A fines de 1922, Proust contrajo una pulmonía. Desoyó los consejos de su hermano, médico él, y continuó trabajando desaforadamente en el último de los tomos de "En busca del tiempo perdido". Sobre todo quería corregir la descripción del personaje principal, un escritor moribundo, "ahora que me encuentro en su misma condición". Pasó sus últimas horas escribiendo hasta que el lápiz se escurrió de su mano. Proust murió el 18 de noviembre de 1922. Tenía cincuenta y un años y cuentan que su última palabra fue "madre". Hasta entonces sólo había publicado las cuatro primeras partes de su monumental obra. Del resto se encargaría su hermano con la ayuda del crítico literario y editor francés Jacques Rivière (1886-1925).

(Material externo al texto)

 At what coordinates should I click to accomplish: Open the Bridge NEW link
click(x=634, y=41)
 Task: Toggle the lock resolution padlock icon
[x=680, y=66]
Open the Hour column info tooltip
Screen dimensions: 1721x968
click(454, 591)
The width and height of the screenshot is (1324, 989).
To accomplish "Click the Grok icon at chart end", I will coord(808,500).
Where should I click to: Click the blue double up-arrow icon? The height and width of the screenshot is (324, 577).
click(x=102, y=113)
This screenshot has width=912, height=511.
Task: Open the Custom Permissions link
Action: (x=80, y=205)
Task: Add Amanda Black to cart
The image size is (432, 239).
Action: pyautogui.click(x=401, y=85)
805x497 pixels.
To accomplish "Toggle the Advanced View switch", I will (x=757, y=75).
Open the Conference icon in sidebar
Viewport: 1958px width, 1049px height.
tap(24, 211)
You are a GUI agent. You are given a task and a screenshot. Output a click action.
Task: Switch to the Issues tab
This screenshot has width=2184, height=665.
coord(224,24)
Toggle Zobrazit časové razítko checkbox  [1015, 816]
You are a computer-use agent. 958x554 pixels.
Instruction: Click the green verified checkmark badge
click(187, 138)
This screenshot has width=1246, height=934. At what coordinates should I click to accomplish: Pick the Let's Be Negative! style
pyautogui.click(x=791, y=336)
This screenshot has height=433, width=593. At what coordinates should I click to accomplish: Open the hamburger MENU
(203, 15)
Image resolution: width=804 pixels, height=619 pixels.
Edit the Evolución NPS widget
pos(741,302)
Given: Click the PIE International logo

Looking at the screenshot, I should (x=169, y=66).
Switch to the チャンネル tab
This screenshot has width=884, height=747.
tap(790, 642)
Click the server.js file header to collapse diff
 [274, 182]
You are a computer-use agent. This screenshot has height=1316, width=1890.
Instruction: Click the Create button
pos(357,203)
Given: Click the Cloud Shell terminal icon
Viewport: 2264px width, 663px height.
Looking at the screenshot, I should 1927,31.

A comienzos de los años '30, Samuel Beckett (1906-1989) se interesó en la obra de Proust, especialmente en los temas del tiempo, la memoria y la costumbre. En su ensayo "Proust", el dramaturgo, novelista, crítico y poeta irlandés planteó que "En busca del tiempo perdido" no fue para Proust la herramienta para expresar su necesidad imperante de recobrar el pasado sino su intento por pasar a la eternidad. Para Beckett, la insistente apelación de Proust al despecho, la envidia y los celos no fue más que una "válvula de seguridad contra lo ignoto, lo desconocido, lo infinito, lo que no se sabe, lo que jamás podrá saberse". "Seguramente -sostiene en el ensayo- no hay en toda la literatura ningún estudio de este desierto de soledad y reproches, que los hombres llaman amor, planteado y desarrollado con tan diabólica falta de escrúpulos".